Agile processes promote sustainable development. The sponsors, developers, and users should be able to maintain a constant pace indefinitely. - Agile Manifesto
The general observation is that a team’s average velocity will depend on the scale of operation. While theoretical maximum can be met over shorter horizons, a stable velocity over long periods of time may be somewhat slower than the theoretical maximum. This is why:
- Agile processes promote sustainable development. The sponsors, developers, and users should be able to maintain a constant pace indefinitely. (Agile Manifesto)
- Scrum is a framework for developing, delivering, and sustaining complex products. (Scrum Guide)
- Scrum is used to develop and sustain Cloud (online, secure, on-demand) and other operational environments for product use (Scrum Guide)

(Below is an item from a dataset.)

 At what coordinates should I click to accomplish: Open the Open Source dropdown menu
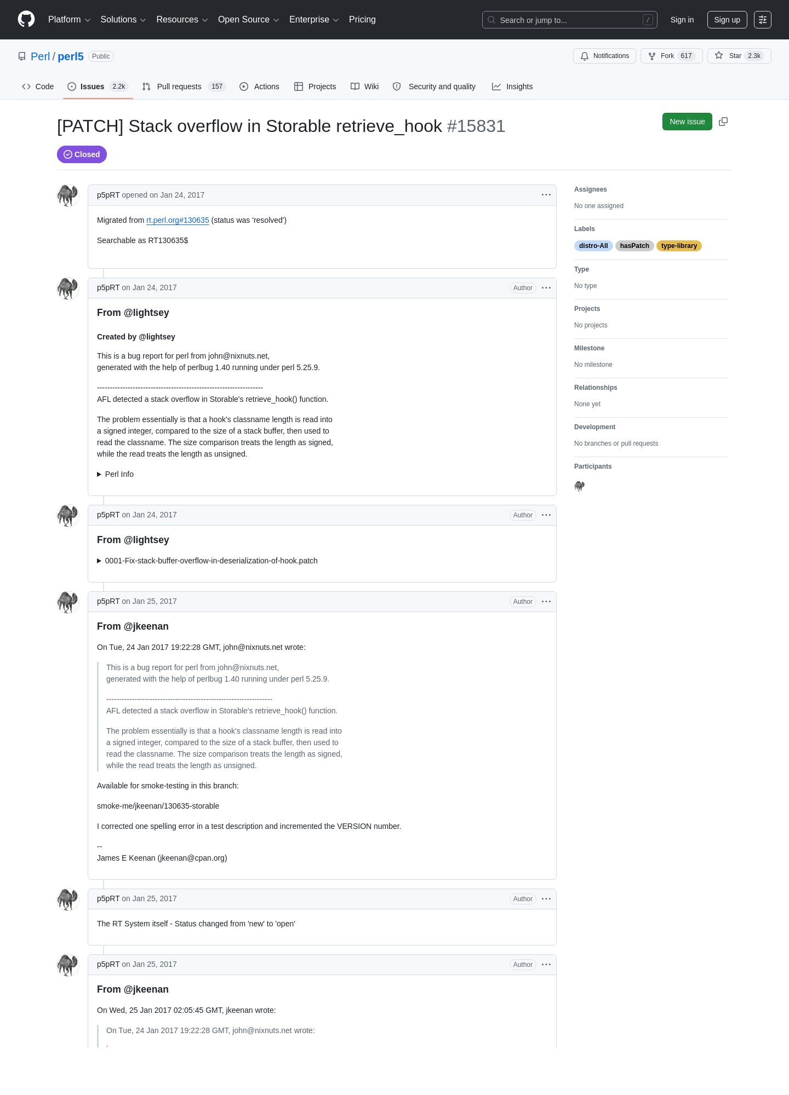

- Scrum is used to sustain and renew products (Scrum Guide)
OK - what then?
This is where advancement of engineering processes and tools come in. The objective of improving engineering processes and practices is to see if any of these help in improving average velocity over longer time horizon. It is no surprise that that automation and CI-CD are so popular within agile teams. For example,
- By automating all tests, regression tests can be completed automatically (i.e. without the team’s active intervention) so that it does not take incrementally bigger time for the team to validate that new change has not destabilized existing feature. You will then be able to maintain a constant pace over time. Else (i.e. we have no time/budget/skill for automation), with every iteration that you bring in, the overhead of validating that past features work will be so high that you will not deliver enough value. Eventually, someone will decide to skip the validations and also eventually something will actually go wrong in live environment. The solution would then end up being not using agile and going back to waterfall (because you cannot manually validate everything once every 4 weeks - you can only make such an investment once every year)!
- By following modular design and coding approach (i.e. services/microservices and APIs), functionality can be kept segregated and interfaces clean so that changes can be contained – both for analysis, build and test … and so on.

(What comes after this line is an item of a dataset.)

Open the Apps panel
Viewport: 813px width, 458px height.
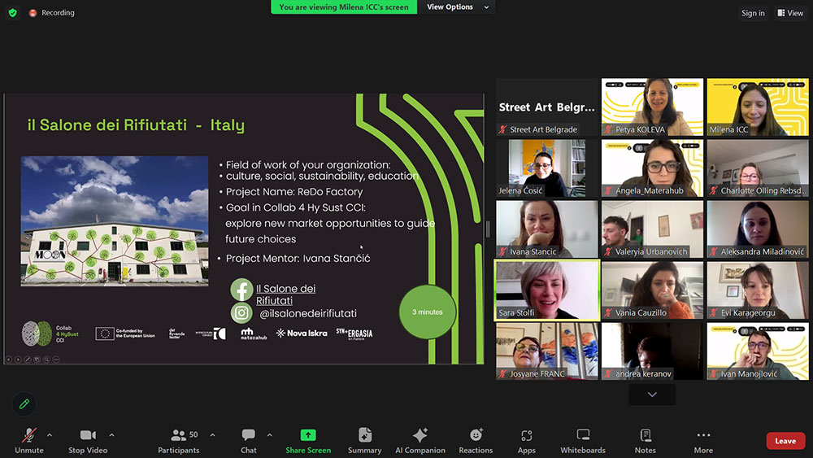526,440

When you can implement practices that align with the principles and you can articulate the change within your team, adoption will become easier - transformation will not be a dream. Everyone can understand why velocity is not sustainable without these practices and processes and how they can help you meet the underlying objective.
Disclaimer
Although I strongly believe in sustainable development, the data that I have used to make my points are not from IT development at all. I apologize for leading you on. The conclusions still stand.
The data that I had used handle some elements of being able to sustain a velocity over different horizons. See the original data below.
The X-axis is the distance in metres for a race – starting at 100m and then going on for 200m, 400m, 800m and so on until 100km! The Y-axis is the average of the best time (i.e. world record) taken to complete 100m in that race. For example – the world record for 100m is 9.58s. The world record for 200m is 19.19s – so the average time to cover 100m was 9.6s.
Source data: https://www.iaaf.org/records/by-category/world-records
The picture shows that while we can see some astounding times over short distances (100, 200, 400m), things start to drop gradually until it stabilizes at about 18s for every 100m (almost half the velocity if the race was only 100m). If we are looking to run the marathon (i.e. products and platforms), we cannot compare with the benchmark of short distance races (projects). This is true in every discipline of sport where a single instance of the sport is played over very short to very long span. Another example of such variability can be found in the game of cricket (runs scored per 100 balls) which can be played over as short as a couple of hours to as long as 5 days.
Its time for us to learn from other disciplines as we do not have time to make all of the mistakes ourselves!